Encouraging peer education
This approach relies on the involvement of “peers,” in other words, people belonging to the same social group as the beneficiary, particularly people who are the same age or work in the same profession. L’Initiative supports NGO projects and facilities that place peer education at the heart of their approach, particularly in West Africa and Central Africa, where more than 100,000 young people are infected with HIV every year, two-thirds of them young girls. Given the scale of the situation, the NGO Solthis runs the PAJES project to encourage the development of inter-NGO advocacy on SRHR by empowering teenage girls in Guinea.
We take into account co-infection risks
The threat of co-infection weighs heavily on people who are HIV-positive. If they contract another infection (such as human papillomavirus, tuberculosis, or viral hepatitis), the clinical evolution of the new disease will be more uncertain and its treatment more complex than in HIV-negative people. Every co-infection requires specialized treatment, as well as specific preventive actions.

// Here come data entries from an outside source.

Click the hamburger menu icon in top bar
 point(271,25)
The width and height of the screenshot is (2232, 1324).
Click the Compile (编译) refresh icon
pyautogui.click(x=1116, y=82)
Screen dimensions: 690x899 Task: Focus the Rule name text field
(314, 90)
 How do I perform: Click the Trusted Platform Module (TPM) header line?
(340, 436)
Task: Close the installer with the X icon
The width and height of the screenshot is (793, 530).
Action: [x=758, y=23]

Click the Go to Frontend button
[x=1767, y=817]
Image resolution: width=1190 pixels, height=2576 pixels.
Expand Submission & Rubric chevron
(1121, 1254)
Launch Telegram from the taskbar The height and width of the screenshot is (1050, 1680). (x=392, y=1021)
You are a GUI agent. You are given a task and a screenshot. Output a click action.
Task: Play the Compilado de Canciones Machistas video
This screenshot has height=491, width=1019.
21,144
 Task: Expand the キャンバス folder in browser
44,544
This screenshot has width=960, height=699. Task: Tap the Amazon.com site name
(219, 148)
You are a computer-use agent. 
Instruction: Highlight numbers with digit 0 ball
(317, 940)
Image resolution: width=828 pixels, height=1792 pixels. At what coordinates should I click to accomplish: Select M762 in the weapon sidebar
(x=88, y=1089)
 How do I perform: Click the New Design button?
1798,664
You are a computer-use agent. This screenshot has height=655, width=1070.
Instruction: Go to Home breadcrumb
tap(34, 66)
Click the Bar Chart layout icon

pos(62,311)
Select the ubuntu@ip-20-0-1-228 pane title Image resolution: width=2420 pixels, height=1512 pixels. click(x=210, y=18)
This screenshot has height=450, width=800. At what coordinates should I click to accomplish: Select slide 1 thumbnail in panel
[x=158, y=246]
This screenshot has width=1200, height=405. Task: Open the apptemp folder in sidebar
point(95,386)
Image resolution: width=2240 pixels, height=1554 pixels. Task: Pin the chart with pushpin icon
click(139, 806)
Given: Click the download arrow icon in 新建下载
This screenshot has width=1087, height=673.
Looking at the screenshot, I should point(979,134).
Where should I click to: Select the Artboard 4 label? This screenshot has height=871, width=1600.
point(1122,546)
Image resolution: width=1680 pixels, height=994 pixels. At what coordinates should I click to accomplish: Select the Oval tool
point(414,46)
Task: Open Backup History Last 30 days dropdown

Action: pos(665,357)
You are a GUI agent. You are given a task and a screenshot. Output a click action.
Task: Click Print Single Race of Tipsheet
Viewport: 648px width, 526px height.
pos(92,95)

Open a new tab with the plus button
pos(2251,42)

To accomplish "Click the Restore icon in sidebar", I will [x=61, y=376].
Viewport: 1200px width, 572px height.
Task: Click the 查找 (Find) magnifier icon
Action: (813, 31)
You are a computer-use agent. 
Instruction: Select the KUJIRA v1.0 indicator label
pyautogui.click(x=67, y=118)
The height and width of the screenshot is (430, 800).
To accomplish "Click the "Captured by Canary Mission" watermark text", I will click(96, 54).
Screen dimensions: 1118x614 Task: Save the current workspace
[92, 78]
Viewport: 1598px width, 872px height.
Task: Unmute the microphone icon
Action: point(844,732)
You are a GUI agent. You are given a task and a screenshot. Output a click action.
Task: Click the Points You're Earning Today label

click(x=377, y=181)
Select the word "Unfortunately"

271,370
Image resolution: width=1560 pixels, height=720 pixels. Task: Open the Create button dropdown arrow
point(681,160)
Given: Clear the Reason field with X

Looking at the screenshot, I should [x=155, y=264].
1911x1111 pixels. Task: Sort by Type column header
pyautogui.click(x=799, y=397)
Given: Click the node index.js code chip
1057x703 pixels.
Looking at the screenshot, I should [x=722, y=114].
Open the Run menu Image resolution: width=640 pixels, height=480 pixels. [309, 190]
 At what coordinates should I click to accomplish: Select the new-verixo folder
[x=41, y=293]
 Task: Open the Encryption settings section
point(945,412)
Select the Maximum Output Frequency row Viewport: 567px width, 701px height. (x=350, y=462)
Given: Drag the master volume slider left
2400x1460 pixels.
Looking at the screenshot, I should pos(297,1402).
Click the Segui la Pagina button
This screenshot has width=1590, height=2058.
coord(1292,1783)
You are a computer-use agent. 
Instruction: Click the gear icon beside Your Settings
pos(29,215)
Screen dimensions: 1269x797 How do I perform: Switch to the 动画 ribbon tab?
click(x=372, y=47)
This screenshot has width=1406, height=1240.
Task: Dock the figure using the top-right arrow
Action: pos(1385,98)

Fighting against cervical cancer
The link between HIV, the human papillomavirus (HPV), and cancer has been established. Immunocompromised women are more vulnerable to HPV infection, which can lead to cervical cancer. In 2022, L’Initiative dedicated its call for operational research projects to HIV/HPV co-infection and related cancers, selecting three projects. One of the projects funded, led by the French research institute Bouisson Bertrand, will evaluate the feasibility and acceptability of a cervical cancer screening program as part of reproductive healthcare for HIV-positive women and the general population.
We focus on marginalized populations
Marginalized populations suffer from economic insecurity and social isolation, which makes it more difficult for them to access health services. They may be discriminated against and refused treatment on the grounds of their sex, gender identity, sexual orientation, migration, or employment status. In light of this, L’Initiative is committed to developing targeted advocacy and undertaking practical work to support these marginalized communities who are at greater risk of infection. This means integrating their needs into funding applications.
Guaranteeing access to healthcare for transgender people
L’Initiative supports the international organization Enda Santé in Côte d’Ivoire to respond to the specific needs of transgender people and fight the discrimination they face. To this end, the REVU Trans project seeks to promote the inclusion of transgender people and to increase their representation within health initiatives.